Demande écrite 1:
Résumez en deux phrases l'extrait sur le renouvellement de la municipalité de Paris.
Demande écrite 2:
Reproduisez mot pour mot un passage de l'extrait sur le renouvellement de la municipalité de Paris : commencez aux mots qui contiennent « Donc, au nom » et arrêtez-vous après « rentrent par l'autre. ».
Demande écrite 3:
Rédigez la suite de l'extrait sur le renouvellement de la municipalité de Paris, à partir de sa dernière phrase.

Source:
★ ★ ★ ★ ★ ★ ★

Donc, au nom du Peuple, Dobsent requiert que la municipalité et le conseil-général soient cassés et renouvelés. Le Peuple les destitue, mais le Peuple les recrée, en leur communiquant les pouvoirs illimités de ses commissaires. Ils sortent par une porte et rentrent par l'autre.

Ils rentrent, mais transformés. Ils sont sortis magistrats de Paris, dépendants de la Convention. Ils rentrent comme Peuple souverain.

Cette souveraineté fut sur-le-champ mise à l'épreuve. La Convention mande le maire. Que fera-t-on ? Varlet et les plus violents ne voulaient pas qu'on obéit ; ils prétendaient que le maire fût consigné, comme le fut Pétion pendant le combat du 10 août. D'autres plus sages (Dobsent en tête, d'accord avec la Commune) pensèrent que rien après tout n'était organisé encore, qu'on ne savait pas seulement si le nouveau commandant serait reconnu de a garde nationale ; ils décidèrent qu'on obéirait, et que Pache irait rendre compte à la Convention.

★ ★ ★ ★ ★ ★ ★

Données fournies:
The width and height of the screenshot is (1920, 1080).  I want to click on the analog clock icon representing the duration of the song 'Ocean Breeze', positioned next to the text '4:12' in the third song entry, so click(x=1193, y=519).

★ ★ ★ ★ ★ ★ ★

Réponse attendue 1:
Au nom du Peuple, Dobsent requiert que la municipalité et le conseil général soient cassés puis renouvelés : ils reviennent investis des pouvoirs illimités des commissaires du Peuple, non plus comme magistrats dépendants de la Convention, mais comme Peuple souverain. Lorsque la Convention mande le maire, Varlet et les plus violents veulent qu'il soit consigné, mais les plus sages, Dobsent en tête, décident qu'on obéira et que Pache ira rendre compte à la Convention.

Réponse attendue 2:
Donc, au nom du Peuple, Dobsent requiert que la municipalité et le conseil-général soient cassés et renouvelés. Le Peuple les destitue, mais le Peuple les recrée, en leur communiquant les pouvoirs illimités de ses commissaires. Ils sortent par une porte et rentrent par l'autre.

Réponse attendue 3:
Tel fut le premier dissentiment. Le second fut la question de savoir si l'on tirerait le canon d'alarme. Depuis les jours de Septembre, ce canon était resté l'horreur de la population parisienne ; une panique terrible pouvait avoir lien dans Paris, des scènes incalculables de peur et de peur furieuse. Il y avait peine de mort pour quiconque le tirerait. Les violents de l'Évêché, Henriot, en donnaient l'ordre. Ici encore la Commune décida contre eux qu'on obéirait à la loi, et qu'il ne fût point tiré. Chaumette donna même l'ordre qu'on fit taire le beffroi de l'Hôtel-de-Ville, Sue les autres s'étaient mis à sonner sans permission.

Tout le jour, la Commune flotta ainsi, comme une mer dans l'orage, des modérés aux furieux. Le comité révolutionnaire (en grande partie maratiste) et le conseil général (généralement jacobin) donnaient des ordres contraires. Les premiers disant : Tirez ! — Les autres : Ne tirez pas ! La section du Pont-Neuf, où se trouvait le canon, ne voulait pas reconnaître les ordres du nouveau commandant, ni permettre de tirer. Elle résista jusqu'à une heure, et l'aurait fait davantage, pour peu qu'elle eût été soutenue de la Convention.

La nouvelle autorité, peu d'accord avec elle-même, ne s'entendit que sur deux points. Ce fut d'exiger le serment de tous les fonctionnaires, et de créer une force armée. Les patriotes armés auront quarante sols par jour. Que ferait-on de cette force, c'est ce qu'on ne disait pas.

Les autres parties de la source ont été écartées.